§ Exercise prompt: From the DRI_PRIME forum thread below, list every other distribution the poster names as one where DRI_PRIME works fine, with its version.

====== Source extract

# DRI_PRIME=1 only uses intel instead of radeon

## epsilon72

I have an intel/radeon hybrid graphics laptop and I'm having trouble getting DRI_PRIME=1 rendering working.  I'm thinking that I might be missing some kernel config option somewhere, but I don't really know.

When I run an application with DRI_PRIME=1, the intel gpu is used instead of the radeon gpu.

DRI_PRIME works fine in other distros that I've tried (Debian 8, CentOS 7, Fedora 23)

Intel GPU is HD 4600 and Radeon GPU is FirePro m6100 (HD 8950)

xrandr --listproviders shows both gpu's:

```
$ xrandr --listproviders

Providers: number : 2

Provider 0: id: 0x82 cap: 0xb, Source Output, Sink Output, Sink Offload crtcs: 4 outputs: 5 associated providers: 0 name:Intel

Provider 1: id: 0x59 cap: 0xf, Source Output, Sink Output, Source Offload, Sink Offload crtcs: 6 outputs: 4 associated providers: 0 name:radeon
```

This is strange though, because in other distros the radeon is listed twice as provider 1 and 2.

gentoo-sources-4.3.4 kernel config: http://pastebin.com/RJwbWGi4

dmesg: http://pastebin.com/E29jkzEK

```

x11-base/xorg-server-1.17.4

x11-drivers/xf86-video-intel-2.99.917-r2

x11-drivers/xf86-video-ati-7.6.1

media-libs/mesa-11.0.6

sys-devel/llvm-3.7.1
```

Using gnome 3.16 w/ systemd.

Any ideas?

----------

## epsilon72

I got it working, it looks like I still have to run:

```
xrandr --setprovideroffloadsink radeon Intel
```

in order for DRI_PRIME=1 to work.  I wish I knew how this is done automatically in other distros though.

----------

============
====== Entries supplied

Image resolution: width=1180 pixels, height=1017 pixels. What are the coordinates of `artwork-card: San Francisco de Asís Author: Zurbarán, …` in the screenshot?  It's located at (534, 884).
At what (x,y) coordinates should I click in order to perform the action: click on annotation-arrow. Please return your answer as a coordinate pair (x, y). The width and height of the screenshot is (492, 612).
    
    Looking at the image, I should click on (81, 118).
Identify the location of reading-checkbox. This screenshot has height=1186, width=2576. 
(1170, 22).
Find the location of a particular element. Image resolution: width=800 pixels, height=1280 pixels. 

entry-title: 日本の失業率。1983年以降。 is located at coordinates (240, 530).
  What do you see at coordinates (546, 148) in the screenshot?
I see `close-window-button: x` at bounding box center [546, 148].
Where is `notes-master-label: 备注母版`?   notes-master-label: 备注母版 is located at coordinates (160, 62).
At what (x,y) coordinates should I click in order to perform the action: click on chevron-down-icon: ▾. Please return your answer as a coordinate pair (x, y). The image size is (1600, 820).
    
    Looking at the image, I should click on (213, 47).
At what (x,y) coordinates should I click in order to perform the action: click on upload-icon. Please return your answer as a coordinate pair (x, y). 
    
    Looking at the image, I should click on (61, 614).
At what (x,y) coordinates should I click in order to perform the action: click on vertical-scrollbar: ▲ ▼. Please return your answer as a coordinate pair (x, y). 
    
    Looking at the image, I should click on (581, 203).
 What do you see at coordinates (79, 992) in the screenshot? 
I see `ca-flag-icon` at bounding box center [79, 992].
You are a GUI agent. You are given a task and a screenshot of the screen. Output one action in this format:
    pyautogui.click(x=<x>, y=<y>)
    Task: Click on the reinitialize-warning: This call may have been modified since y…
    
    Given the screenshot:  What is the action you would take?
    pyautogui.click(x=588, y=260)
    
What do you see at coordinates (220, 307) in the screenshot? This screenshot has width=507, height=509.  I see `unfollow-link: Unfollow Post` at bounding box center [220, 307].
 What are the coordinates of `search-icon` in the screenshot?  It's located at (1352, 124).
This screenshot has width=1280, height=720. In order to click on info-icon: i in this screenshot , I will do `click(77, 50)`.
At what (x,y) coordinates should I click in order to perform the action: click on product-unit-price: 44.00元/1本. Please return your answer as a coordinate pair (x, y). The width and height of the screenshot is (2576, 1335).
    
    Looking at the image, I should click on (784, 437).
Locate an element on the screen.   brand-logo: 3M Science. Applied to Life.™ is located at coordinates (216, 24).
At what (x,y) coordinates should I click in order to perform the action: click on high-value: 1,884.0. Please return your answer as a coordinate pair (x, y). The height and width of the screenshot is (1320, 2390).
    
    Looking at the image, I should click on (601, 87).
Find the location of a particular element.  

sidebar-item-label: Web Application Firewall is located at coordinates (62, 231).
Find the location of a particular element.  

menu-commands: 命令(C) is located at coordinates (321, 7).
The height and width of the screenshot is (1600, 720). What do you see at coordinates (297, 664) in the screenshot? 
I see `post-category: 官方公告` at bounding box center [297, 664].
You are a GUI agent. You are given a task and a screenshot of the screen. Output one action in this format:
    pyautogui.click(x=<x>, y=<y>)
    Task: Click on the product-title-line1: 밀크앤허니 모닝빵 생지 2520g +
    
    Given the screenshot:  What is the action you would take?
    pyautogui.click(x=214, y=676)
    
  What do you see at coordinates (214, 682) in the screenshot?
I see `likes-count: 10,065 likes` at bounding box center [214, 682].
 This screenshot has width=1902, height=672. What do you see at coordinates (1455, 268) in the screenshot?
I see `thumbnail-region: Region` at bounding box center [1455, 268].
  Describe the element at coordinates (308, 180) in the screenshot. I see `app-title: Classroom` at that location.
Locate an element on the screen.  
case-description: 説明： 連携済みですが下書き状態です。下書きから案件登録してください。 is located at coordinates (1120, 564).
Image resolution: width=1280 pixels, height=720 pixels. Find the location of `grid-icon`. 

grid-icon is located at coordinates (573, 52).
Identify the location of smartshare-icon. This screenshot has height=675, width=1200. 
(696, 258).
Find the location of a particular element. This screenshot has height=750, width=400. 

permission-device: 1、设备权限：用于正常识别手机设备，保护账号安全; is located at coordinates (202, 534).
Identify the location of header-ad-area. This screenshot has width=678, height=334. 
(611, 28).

============

§ Answer box: Debian 8, CentOS 7, Fedora 23